Artificial Intelligence is the tenth solo studio album by Welsh rock musician John Cale, released on 6 September 1985 by Beggars Banquet.

Background and recording
Artificial Intelligence was originally titled Black Rose. The title and some changes to the tracks delayed the album being released for five weeks.

Having produced Nico's sixth and final studio album Camera Obscura (1985), Cale recorded this album in three weeks at Strongroom Studios with her backing band, the Faction, with a couple of additional musicians. The duo of Gill O'Donovan and
Susie O'List who performed backing vocals on this album had previously performed backing vocals on tours with Eurythmics.

Following the chaotic period during which the album (and the previous two) were recorded, John and Risé Irushalmi Cale's daughter Eden was born, which promptly caused Cale to kick his addictions to alcohol and cocaine, and to temporarily abandon recording studio albums and performing live in favour of other projects (until 1989's Words for the Dying).

- **Set of tasks**
1. According to the album text, what was the original title of Artificial Intelligence?
2. Please rewrite the paragraph of the album text beginning "Having produced Nico's" as a short bulleted list that keeps its main facts.
3. Summarize the album text in two sentences.

- **Records shown**
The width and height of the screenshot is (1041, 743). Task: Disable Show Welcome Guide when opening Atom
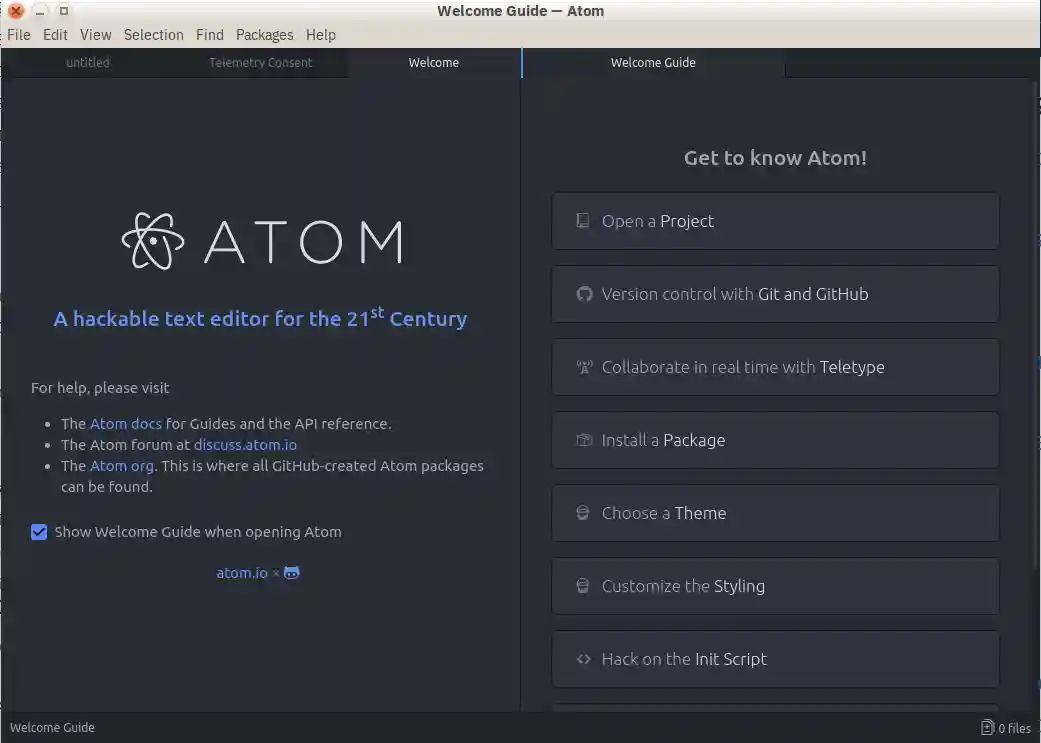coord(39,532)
---
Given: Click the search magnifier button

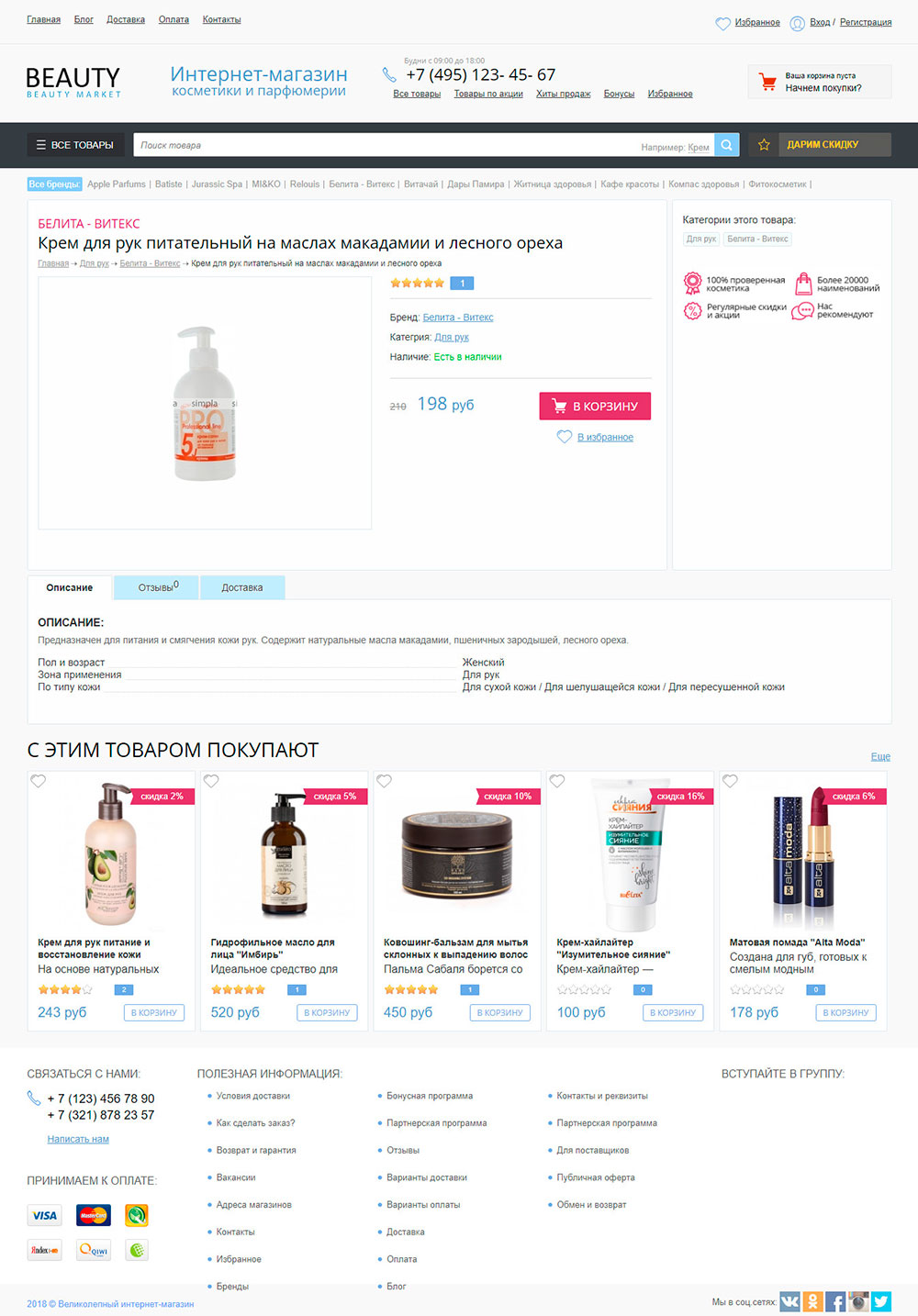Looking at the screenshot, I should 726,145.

- **Problem solutions**
1. Black Rose.

2.
- Cale had produced Nico's sixth and final studio album, Camera Obscura (1985).
- He recorded Artificial Intelligence in three weeks at Strongroom Studios.
- He worked with Nico's backing band, the Faction, plus a couple of additional musicians.
- Backing vocalists Gill O'Donovan and Susie O'List had earlier sung backing vocals on Eurythmics tours.

3. Artificial Intelligence, originally titled Black Rose, is Welsh rock musician John Cale's tenth solo studio album, released by Beggars Banquet on 6 September 1985 after a five-week delay and recorded in three weeks at Strongroom Studios with Nico's backing band, the Faction. After the birth of his daughter Eden, Cale quit alcohol and cocaine and set aside studio albums and live performance until 1989's Words for the Dying.